Gurobi with multiprocessing has few benefits

回答済み

2022年08月12日 04:11

Problem:

I follow the tutorial in https://support.gurobi.com/hc/en-us/articles/360043111231-How-do-I-use-multiprocessing-in-Python-with-Gurobi- to use multiprocessing with gurobi, to solve multiple problems in parallel. Expected and unexcepted phenomenons appear together:

Expected phenomenon appears: log file of each problem is written at the same time, and the number of busy cpu cores is close to the number of problems. So the multiprocessing module is working.
Unexpected phenomenon appears: when I solve 4 problems with 4 processes, a single problem costs 3 minutes, and when I solve 8 problems with 8 processes, a single problem costs 6 minutes, which is strange since single problem should cost nearly 3 minutes with multiprocessing. This phenomenon indicates there are few benefits to use multiprocessing with Gurobi.

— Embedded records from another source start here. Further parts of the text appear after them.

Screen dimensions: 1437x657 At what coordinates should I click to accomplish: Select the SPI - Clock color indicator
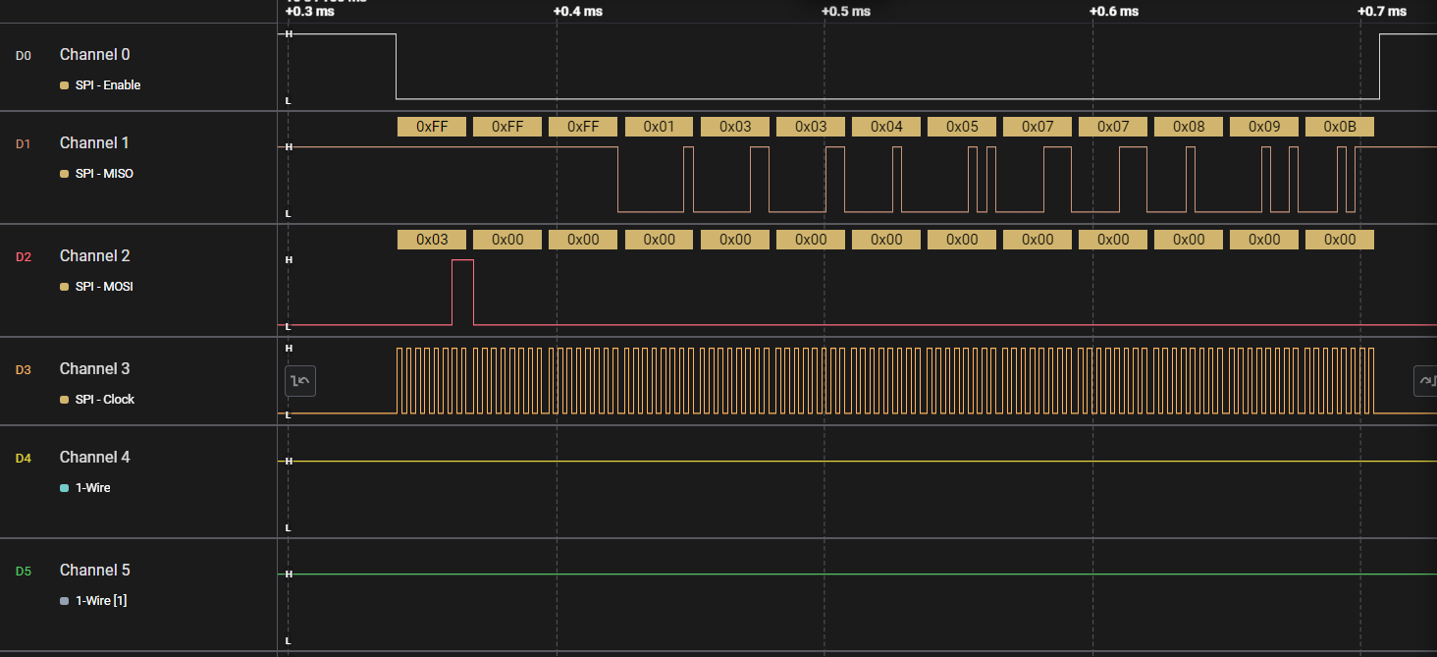[65, 400]
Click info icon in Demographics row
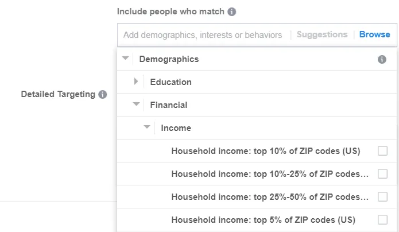399x232 pixels. tap(382, 59)
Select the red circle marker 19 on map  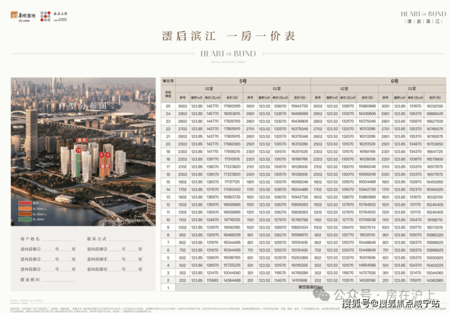pyautogui.click(x=78, y=150)
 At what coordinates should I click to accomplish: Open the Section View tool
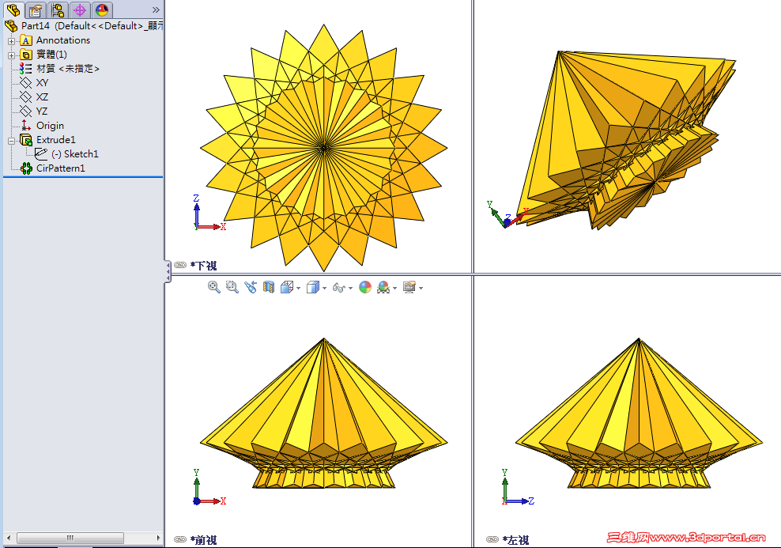[x=269, y=287]
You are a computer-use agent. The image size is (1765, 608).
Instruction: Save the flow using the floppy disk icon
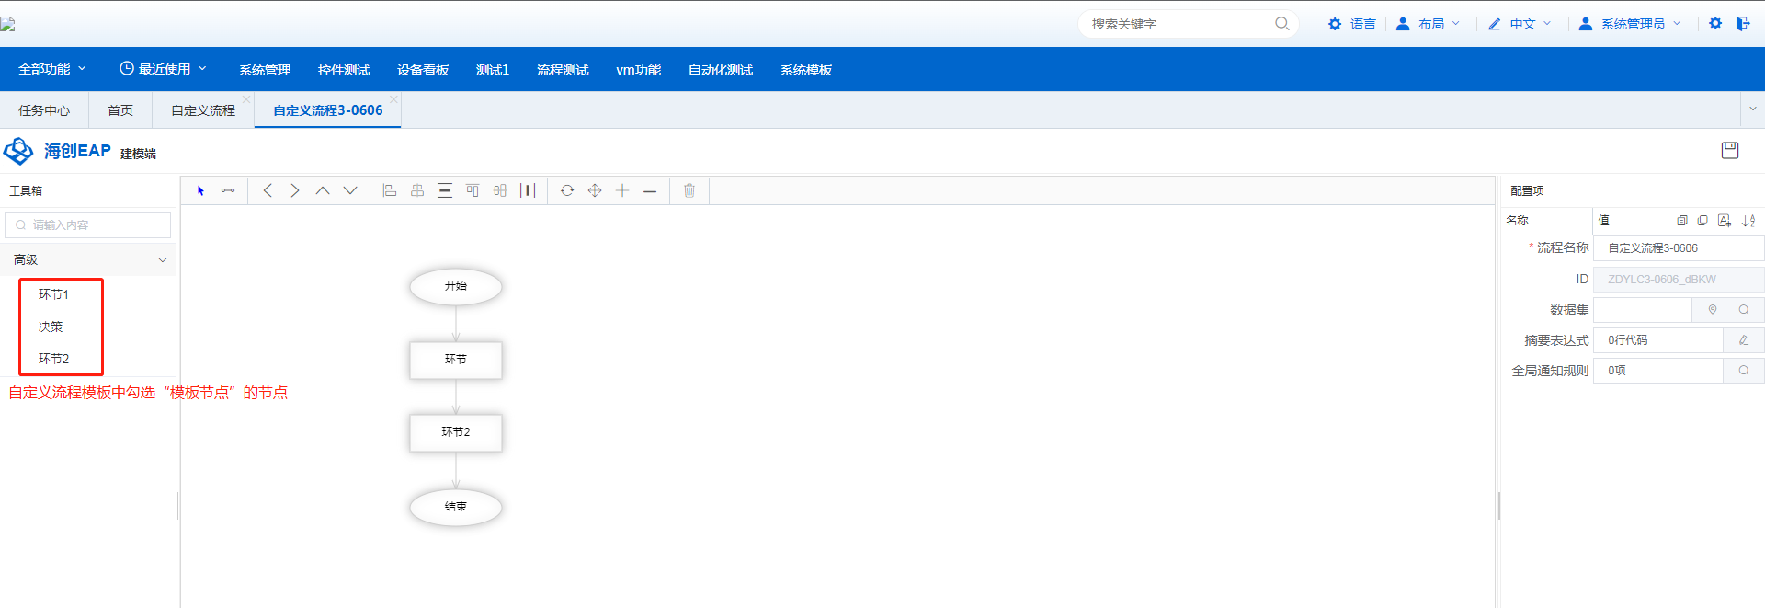[x=1729, y=150]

Possible reasons that have been excluded:

The numebr of physical cores and logic cores are 12 and 24 respectively, which are larger than tested scale. So it is not because the problems are too many and cpu cores are too few.
The space of remaining main memory is still large (several GBs) in all tested scales, so it is not because the main memory is run up and virtual memory is used.
I ever tried to write a python script for each problem respectively (namely, 8 problems then 8 python script files), and run 8 python scripts at the same time. But above problem still exists. So it is not because multiprocessing module has some issue, and starting 8 processes directly by 8 python scripts also leads to such situation.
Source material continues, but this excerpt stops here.